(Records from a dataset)
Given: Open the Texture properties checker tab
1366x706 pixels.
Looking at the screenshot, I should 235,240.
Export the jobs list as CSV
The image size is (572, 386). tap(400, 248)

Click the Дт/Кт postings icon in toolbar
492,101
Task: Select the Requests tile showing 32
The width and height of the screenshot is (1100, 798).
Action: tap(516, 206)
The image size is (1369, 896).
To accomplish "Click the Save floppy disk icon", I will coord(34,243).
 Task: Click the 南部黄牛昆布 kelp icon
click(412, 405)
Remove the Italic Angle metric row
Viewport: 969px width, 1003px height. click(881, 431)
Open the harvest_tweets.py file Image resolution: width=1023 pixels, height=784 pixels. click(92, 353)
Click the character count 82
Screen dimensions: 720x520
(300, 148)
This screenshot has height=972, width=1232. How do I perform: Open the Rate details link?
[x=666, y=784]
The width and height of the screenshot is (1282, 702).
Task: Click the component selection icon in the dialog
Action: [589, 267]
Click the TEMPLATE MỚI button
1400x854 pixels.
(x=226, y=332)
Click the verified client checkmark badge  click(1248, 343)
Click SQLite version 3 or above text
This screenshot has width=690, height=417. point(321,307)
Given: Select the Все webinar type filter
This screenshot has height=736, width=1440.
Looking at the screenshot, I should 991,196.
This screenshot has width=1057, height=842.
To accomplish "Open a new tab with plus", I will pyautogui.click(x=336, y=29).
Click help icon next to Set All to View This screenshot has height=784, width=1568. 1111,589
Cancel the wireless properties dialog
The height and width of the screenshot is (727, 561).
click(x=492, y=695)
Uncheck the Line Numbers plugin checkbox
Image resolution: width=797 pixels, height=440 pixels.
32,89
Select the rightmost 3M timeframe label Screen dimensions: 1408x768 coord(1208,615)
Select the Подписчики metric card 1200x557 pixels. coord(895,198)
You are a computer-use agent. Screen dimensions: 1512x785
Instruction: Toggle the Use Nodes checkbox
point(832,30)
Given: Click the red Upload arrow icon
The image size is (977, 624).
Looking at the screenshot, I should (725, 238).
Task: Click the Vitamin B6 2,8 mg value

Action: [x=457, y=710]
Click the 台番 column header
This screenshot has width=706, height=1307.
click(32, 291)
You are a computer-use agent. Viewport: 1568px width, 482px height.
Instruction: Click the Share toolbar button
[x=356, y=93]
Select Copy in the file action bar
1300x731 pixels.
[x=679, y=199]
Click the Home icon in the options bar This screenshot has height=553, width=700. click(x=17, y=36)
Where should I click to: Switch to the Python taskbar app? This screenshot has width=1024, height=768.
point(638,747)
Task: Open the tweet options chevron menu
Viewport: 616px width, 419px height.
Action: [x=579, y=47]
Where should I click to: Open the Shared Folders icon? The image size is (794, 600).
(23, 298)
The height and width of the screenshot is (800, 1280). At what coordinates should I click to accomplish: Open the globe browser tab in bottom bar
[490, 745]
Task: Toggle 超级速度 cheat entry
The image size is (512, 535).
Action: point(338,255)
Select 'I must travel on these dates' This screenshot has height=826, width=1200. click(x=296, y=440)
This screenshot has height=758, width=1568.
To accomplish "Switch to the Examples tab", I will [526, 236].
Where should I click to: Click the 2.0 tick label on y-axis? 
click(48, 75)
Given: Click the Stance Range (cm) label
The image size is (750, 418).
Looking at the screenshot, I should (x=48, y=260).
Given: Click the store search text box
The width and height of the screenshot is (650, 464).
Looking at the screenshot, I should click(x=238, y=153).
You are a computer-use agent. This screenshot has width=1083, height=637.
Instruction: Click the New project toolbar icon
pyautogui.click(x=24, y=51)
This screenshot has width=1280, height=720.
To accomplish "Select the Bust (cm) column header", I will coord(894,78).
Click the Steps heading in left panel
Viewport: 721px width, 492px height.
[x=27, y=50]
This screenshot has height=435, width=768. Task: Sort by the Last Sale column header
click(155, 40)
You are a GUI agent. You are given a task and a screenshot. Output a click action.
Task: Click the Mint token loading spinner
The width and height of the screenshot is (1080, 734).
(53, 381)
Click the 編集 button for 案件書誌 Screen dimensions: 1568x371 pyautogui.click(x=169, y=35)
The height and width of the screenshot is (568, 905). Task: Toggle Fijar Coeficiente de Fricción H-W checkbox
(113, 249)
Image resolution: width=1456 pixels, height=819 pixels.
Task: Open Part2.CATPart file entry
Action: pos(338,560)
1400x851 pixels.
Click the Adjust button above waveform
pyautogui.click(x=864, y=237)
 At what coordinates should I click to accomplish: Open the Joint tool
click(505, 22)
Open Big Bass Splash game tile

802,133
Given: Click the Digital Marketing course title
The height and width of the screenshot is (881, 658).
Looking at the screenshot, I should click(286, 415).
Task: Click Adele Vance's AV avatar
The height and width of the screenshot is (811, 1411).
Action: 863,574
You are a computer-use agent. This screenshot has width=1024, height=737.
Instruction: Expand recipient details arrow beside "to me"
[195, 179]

Task goal
The complete data above is to be written out again as it stands.

Exercise output
Given: Open the Texture properties checker tab
1366x706 pixels.
Looking at the screenshot, I should 235,240.
Export the jobs list as CSV
The image size is (572, 386). tap(400, 248)

Click the Дт/Кт postings icon in toolbar
492,101
Task: Select the Requests tile showing 32
The width and height of the screenshot is (1100, 798).
Action: tap(516, 206)
The image size is (1369, 896).
To accomplish "Click the Save floppy disk icon", I will coord(34,243).
 Task: Click the 南部黄牛昆布 kelp icon
click(412, 405)
Remove the Italic Angle metric row
Viewport: 969px width, 1003px height. click(881, 431)
Open the harvest_tweets.py file Image resolution: width=1023 pixels, height=784 pixels. click(92, 353)
Click the character count 82
Screen dimensions: 720x520
(300, 148)
This screenshot has height=972, width=1232. How do I perform: Open the Rate details link?
[x=666, y=784]
The width and height of the screenshot is (1282, 702).
Task: Click the component selection icon in the dialog
Action: [589, 267]
Click the TEMPLATE MỚI button
1400x854 pixels.
(x=226, y=332)
Click the verified client checkmark badge  click(1248, 343)
Click SQLite version 3 or above text
This screenshot has width=690, height=417. point(321,307)
Given: Select the Все webinar type filter
This screenshot has height=736, width=1440.
Looking at the screenshot, I should 991,196.
This screenshot has width=1057, height=842.
To accomplish "Open a new tab with plus", I will pyautogui.click(x=336, y=29).
Click help icon next to Set All to View This screenshot has height=784, width=1568. 1111,589
Cancel the wireless properties dialog
The height and width of the screenshot is (727, 561).
click(x=492, y=695)
Uncheck the Line Numbers plugin checkbox
Image resolution: width=797 pixels, height=440 pixels.
32,89
Select the rightmost 3M timeframe label Screen dimensions: 1408x768 coord(1208,615)
Select the Подписчики metric card 1200x557 pixels. coord(895,198)
You are a computer-use agent. Screen dimensions: 1512x785
Instruction: Toggle the Use Nodes checkbox
point(832,30)
Given: Click the red Upload arrow icon
The image size is (977, 624).
Looking at the screenshot, I should (725, 238).
Task: Click the Vitamin B6 2,8 mg value

Action: [x=457, y=710]
Click the 台番 column header
This screenshot has width=706, height=1307.
click(32, 291)
You are a computer-use agent. Viewport: 1568px width, 482px height.
Instruction: Click the Share toolbar button
[x=356, y=93]
Select Copy in the file action bar
1300x731 pixels.
[x=679, y=199]
Click the Home icon in the options bar This screenshot has height=553, width=700. click(x=17, y=36)
Where should I click to: Switch to the Python taskbar app? This screenshot has width=1024, height=768.
point(638,747)
Task: Open the tweet options chevron menu
Viewport: 616px width, 419px height.
Action: [x=579, y=47]
Where should I click to: Open the Shared Folders icon? The image size is (794, 600).
(23, 298)
The height and width of the screenshot is (800, 1280). At what coordinates should I click to accomplish: Open the globe browser tab in bottom bar
[490, 745]
Task: Toggle 超级速度 cheat entry
The image size is (512, 535).
Action: point(338,255)
Select 'I must travel on these dates' This screenshot has height=826, width=1200. click(x=296, y=440)
This screenshot has height=758, width=1568.
To accomplish "Switch to the Examples tab", I will [526, 236].
Where should I click to: Click the 2.0 tick label on y-axis? 
click(48, 75)
Given: Click the Stance Range (cm) label
The image size is (750, 418).
Looking at the screenshot, I should (x=48, y=260).
Given: Click the store search text box
The width and height of the screenshot is (650, 464).
Looking at the screenshot, I should click(x=238, y=153).
You are a computer-use agent. This screenshot has width=1083, height=637.
Instruction: Click the New project toolbar icon
pyautogui.click(x=24, y=51)
This screenshot has width=1280, height=720.
To accomplish "Select the Bust (cm) column header", I will coord(894,78).
Click the Steps heading in left panel
Viewport: 721px width, 492px height.
[x=27, y=50]
This screenshot has height=435, width=768. Task: Sort by the Last Sale column header
click(155, 40)
You are a GUI agent. You are given a task and a screenshot. Output a click action.
Task: Click the Mint token loading spinner
The width and height of the screenshot is (1080, 734).
(53, 381)
Click the 編集 button for 案件書誌 Screen dimensions: 1568x371 pyautogui.click(x=169, y=35)
The height and width of the screenshot is (568, 905). Task: Toggle Fijar Coeficiente de Fricción H-W checkbox
(113, 249)
Image resolution: width=1456 pixels, height=819 pixels.
Task: Open Part2.CATPart file entry
Action: pos(338,560)
1400x851 pixels.
Click the Adjust button above waveform
pyautogui.click(x=864, y=237)
 At what coordinates should I click to accomplish: Open the Joint tool
click(505, 22)
Open Big Bass Splash game tile

802,133
Given: Click the Digital Marketing course title
The height and width of the screenshot is (881, 658).
Looking at the screenshot, I should click(286, 415).
Task: Click Adele Vance's AV avatar
The height and width of the screenshot is (811, 1411).
Action: 863,574
You are a computer-use agent. This screenshot has width=1024, height=737.
Instruction: Expand recipient details arrow beside "to me"
[195, 179]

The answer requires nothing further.